- Origin: South Africa
- Years active: 1984–1985
- Labels: Man Alive Productions Siversong Trutone Music
- Members: Marshall Harmse Grant Fisher Paul Crossley Terry Owen

= Shiraz (band) =

Shiraz was a South African group from the 1980s best known for their song "Fighting For Our Lives".

==History==
Shiraz was formed in 1984 as 'Jeraz' originally, a club band who performed for six months in newly opened 'Club '84' in Pretoria, South Africa. After firing their founder and manager, they renamed the band "Shiraz" and with a newly appointed drummer and keyboard player, continued performing at various venues around greater Johannesburg (Riebeek hotel in Springs and the Germiston Hotel) until their break-up in December 1985. The band's line-up was Victor Kotzen and Liz Allen (vocals), Grant Fisher (bassist), Marshall Harmse (lead guitar), Eddie Gilbert (keyboards and saxophone), Pierre de Vos (drums).

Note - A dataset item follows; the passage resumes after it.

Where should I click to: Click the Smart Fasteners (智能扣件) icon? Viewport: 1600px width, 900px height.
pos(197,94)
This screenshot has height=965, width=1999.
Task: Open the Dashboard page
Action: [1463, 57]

The song "Fighting for our lives" was recorded in 1984 in conjunction with producers Paul Crossley and Terry Owen who presented the lyrics to Fisher and asked the band to put it to music. Fisher and Harmse then collaborated to write the music and play the instruments in the studio version. They performed the song live in multiple clubs around Johannesburg. The song addressed the HIV/Aids pandemic that was starting to become a widespread disease during 1984 when the song was released. Fisher currently lives in Germany and Harmse currently works for Mathambo Productions, and who was involved with South Africa's official presentation video for the winning 2010 FIFA World Cup soccer bid. In 1987, People Like Us covered the Shiraz song "Fighting For Our Lives".